Nigeria’s financial services sector is failing to meet the needs of the single most important group in its agricultural value chain and perhaps the entire economy: smallholders.
Globally, smallholders manage over 60 per cent of the world’s estimated 500 million small farms and provide over 80 per cent of the food consumed in a significant part of the developing world.
While many public and private sector players agree on the importance of developing agricultural value chains, there is under-investment in the challenges facing smallholders in the SME agrifood sector. Over per cent of sub-Saharan Africa’s 48 million smallholder farmers lack access to formal credit.
Issues like affordable access to finance, low levels of productivity and regulatory burdens still loom large, further restricting the ability of many smallholders to grow from micro to small businesses, and from small to medium businesses.
These challenges are more pronounced when we consider that smallholders in Nigeria, who like most countries, make up the highest number of informally employed people. Most of their activities are in small and undocumented transactions — attributes that make it challenging to design affordable financial services, source high-quality inputs and develop best-practices in agronomy to meet their needs.
Thus, their lack of access, especially to financial products like loans and insurance, hugely affects their capacity for scale and chances of moving from subsistence farming to more mechanised and modern farming techniques.
So why are financial inclusion initiatives not addressing the needs of smallholders? The answer is simple: little is known about their transaction history. Therefore, it is difficult to estimate their creditworthiness, and by extension, design appropriate risk-adjusted products and services.
The Identity glitch
Looking specifically at one of the most crucial financial products, loans, we can see that two things determine the outcome of any application—first, up-to-date data on the prospective borrower and second, well-tested credit scoring processes that determine creditworthiness. Today, Nigeria does not have the aggregated data records needed to produce credit histories for prospective borrowers.

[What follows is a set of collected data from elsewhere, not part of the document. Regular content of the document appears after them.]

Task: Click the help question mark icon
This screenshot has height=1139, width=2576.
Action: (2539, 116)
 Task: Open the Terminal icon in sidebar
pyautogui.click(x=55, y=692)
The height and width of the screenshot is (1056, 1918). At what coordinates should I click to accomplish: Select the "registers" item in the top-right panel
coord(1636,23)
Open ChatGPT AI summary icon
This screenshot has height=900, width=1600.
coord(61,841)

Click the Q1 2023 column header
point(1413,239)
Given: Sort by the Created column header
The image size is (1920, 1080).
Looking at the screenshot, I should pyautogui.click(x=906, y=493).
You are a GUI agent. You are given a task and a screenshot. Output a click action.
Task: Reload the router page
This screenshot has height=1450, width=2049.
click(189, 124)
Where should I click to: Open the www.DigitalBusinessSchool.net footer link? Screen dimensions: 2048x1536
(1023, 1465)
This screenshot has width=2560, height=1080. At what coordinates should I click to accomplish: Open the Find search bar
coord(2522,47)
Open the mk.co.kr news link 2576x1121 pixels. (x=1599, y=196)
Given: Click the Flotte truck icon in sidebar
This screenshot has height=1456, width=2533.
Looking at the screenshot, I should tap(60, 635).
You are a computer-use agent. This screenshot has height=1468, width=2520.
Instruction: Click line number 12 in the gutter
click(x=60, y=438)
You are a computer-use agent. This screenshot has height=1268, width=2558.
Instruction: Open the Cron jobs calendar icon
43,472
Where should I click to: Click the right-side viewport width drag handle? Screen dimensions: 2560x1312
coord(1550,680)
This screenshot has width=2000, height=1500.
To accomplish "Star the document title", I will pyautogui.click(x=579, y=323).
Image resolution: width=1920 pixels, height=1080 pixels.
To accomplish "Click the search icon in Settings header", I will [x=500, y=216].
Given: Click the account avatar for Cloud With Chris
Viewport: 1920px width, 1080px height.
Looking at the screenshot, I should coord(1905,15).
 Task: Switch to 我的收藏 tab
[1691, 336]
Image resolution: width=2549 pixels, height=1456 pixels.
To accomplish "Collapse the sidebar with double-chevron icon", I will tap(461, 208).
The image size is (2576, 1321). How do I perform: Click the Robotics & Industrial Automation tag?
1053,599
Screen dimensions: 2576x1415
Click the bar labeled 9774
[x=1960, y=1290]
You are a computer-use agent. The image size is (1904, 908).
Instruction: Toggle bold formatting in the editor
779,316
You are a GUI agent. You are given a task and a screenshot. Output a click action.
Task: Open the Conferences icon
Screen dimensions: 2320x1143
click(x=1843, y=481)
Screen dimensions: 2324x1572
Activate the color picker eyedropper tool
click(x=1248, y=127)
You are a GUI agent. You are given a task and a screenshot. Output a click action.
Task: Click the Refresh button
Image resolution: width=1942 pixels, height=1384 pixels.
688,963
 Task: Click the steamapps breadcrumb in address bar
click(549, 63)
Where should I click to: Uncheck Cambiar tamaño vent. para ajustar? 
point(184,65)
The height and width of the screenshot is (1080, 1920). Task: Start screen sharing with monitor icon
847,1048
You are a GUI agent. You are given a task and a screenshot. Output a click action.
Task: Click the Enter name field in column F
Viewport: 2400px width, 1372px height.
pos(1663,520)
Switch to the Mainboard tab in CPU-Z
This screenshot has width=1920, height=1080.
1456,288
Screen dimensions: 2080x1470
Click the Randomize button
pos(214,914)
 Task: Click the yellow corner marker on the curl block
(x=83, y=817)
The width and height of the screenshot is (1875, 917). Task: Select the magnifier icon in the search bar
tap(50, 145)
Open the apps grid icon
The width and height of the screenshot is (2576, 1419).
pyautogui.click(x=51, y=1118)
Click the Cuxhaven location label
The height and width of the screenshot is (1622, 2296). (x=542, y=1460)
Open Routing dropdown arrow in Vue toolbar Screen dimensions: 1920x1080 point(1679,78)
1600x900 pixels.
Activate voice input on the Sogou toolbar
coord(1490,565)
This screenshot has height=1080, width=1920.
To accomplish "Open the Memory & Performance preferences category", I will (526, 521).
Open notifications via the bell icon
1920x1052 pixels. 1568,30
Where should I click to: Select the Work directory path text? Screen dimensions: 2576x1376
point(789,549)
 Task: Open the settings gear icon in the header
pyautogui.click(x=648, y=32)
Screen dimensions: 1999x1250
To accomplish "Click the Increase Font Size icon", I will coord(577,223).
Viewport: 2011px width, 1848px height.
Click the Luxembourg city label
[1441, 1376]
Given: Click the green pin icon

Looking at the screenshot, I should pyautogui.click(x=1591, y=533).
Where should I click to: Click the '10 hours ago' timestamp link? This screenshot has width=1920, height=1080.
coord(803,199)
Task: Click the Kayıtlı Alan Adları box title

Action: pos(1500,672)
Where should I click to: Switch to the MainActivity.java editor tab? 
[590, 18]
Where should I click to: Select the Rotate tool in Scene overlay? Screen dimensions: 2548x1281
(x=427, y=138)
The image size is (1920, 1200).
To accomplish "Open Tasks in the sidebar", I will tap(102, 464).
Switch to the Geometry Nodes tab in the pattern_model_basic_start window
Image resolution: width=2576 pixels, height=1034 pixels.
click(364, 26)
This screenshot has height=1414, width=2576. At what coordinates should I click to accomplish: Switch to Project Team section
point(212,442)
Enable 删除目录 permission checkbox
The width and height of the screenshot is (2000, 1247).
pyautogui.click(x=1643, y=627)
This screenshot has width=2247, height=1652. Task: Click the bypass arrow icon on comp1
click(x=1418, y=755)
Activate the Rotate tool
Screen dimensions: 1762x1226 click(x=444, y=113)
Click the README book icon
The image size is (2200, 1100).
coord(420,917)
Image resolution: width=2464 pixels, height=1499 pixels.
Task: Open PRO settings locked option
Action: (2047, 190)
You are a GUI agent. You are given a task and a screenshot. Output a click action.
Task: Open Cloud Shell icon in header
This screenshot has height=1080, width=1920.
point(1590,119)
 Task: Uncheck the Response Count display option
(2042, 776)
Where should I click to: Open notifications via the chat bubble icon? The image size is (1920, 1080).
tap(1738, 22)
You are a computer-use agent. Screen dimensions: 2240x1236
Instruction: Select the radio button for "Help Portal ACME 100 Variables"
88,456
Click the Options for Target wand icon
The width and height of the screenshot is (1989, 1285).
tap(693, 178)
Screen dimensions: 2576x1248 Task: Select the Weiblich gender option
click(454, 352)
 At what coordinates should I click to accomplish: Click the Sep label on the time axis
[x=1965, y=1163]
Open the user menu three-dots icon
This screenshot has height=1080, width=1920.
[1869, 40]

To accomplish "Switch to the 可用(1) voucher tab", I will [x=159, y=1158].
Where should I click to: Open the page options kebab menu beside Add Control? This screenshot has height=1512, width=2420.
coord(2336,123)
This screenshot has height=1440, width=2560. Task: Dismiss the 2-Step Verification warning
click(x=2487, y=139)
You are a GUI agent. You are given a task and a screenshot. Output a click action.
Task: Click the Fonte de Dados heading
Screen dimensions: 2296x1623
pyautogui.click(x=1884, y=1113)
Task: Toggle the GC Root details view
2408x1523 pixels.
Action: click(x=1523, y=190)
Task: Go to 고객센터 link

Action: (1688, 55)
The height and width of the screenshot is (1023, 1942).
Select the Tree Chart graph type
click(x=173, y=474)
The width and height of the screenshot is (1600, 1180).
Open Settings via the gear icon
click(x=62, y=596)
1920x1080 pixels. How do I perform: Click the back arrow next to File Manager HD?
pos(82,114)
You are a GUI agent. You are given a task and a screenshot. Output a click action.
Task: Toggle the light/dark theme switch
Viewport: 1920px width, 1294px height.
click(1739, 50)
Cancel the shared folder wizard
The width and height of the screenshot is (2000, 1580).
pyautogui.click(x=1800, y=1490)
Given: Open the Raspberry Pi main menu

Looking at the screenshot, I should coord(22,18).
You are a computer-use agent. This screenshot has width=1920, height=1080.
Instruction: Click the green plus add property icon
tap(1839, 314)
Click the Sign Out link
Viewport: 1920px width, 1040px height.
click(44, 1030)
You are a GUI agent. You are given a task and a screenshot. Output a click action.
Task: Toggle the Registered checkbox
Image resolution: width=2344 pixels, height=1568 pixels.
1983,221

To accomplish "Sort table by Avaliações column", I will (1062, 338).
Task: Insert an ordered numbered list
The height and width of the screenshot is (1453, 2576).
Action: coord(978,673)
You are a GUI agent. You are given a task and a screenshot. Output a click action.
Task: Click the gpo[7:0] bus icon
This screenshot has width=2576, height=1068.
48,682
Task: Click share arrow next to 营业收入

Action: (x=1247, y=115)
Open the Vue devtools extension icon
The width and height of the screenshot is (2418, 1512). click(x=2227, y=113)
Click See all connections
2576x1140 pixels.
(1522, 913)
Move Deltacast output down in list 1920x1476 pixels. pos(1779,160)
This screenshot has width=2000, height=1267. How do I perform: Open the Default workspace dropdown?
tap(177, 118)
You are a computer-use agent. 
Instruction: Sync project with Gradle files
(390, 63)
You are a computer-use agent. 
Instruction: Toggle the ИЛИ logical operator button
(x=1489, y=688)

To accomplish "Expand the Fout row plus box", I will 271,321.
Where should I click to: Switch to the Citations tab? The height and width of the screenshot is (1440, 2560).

When Financial Service Providers (FSP) know their customers, they can put them in specific cohorts and price their products accordingly. Typically, less creditworthy borrowers have a higher cost of capital and risk. For example, the Central Bank of Nigeria (CBN) reported that a specific bank’s interest rate for the most creditworthy borrowers (prime lending rate) for agriculture, forestry and fishing was 6 per cent. However, the same publication reported the highest lending rate for the same industry in the same bank as 36 per cent.
As most smallholders do not have a means of proving immutable identity or a financial footprint, it is difficult to access information necessary that allows lenders to evaluate their creditworthiness and design low-cost financing solutions for them. Without this data, it becomes quite costly and unattractive for loan providers to develop accurate pricing and risk assessment models for these customers. Consequently, loan providers mitigate their risks either by refusing to lend to them at all or charging them punitive interest rates, up to 45.5 per cent in some cases.
In the end, these smallholders face a catch-22 scenario: FSPs refuse to lend to them because they have limited credit histories, and they are unable to build credit histories because they are excluded from the financial system. This unfortunately, contributes to the inverse multiplier effect of making smallholders poorer by shutting them out of the formal financial services ecosystem.
However, this information gap creates an opportunity. Conventional risk assessment models like the American FICO system and the 5 Cs approach (Character, Cashflow, Condition, Capital and Collateral) require borrowers to fulfil standard conditions to be granted a loan. But, if the financial system is going to build truly scalable models for financing underserved market segments, then we need more diversified sets of data to determine creditworthiness, including information not covered in standard credit reports (alternative data) or non financial data in general.
This is where innovative data-driven players like FarmDrive come in. FarmDrive generates real-time credit reports for small farmers, allowing them to access loans from financial institutions and agricultural input providers via their mobile phones. FarmDrive collects expense and revenue data from farmers via SMS and combines it with satellite imaging, remote sensing technology and alternative data points (e.g., soil analysis, weather forecasts), to create detailed yield estimates and assess credit risk.
When the financial institutions can view comprehensive profiles of a farmer’s economic performance, they are more likely to approve loans.
Gone are the days of a loan repayment history being the only way to determine how creditworthy a borrower is. After all, a previous loan is a lagging indicator (meaning that it can tell you whether the borrower had a high credit risk in the past) but what is needed are leading indicators that predict whether or not the borrower will repay in the future.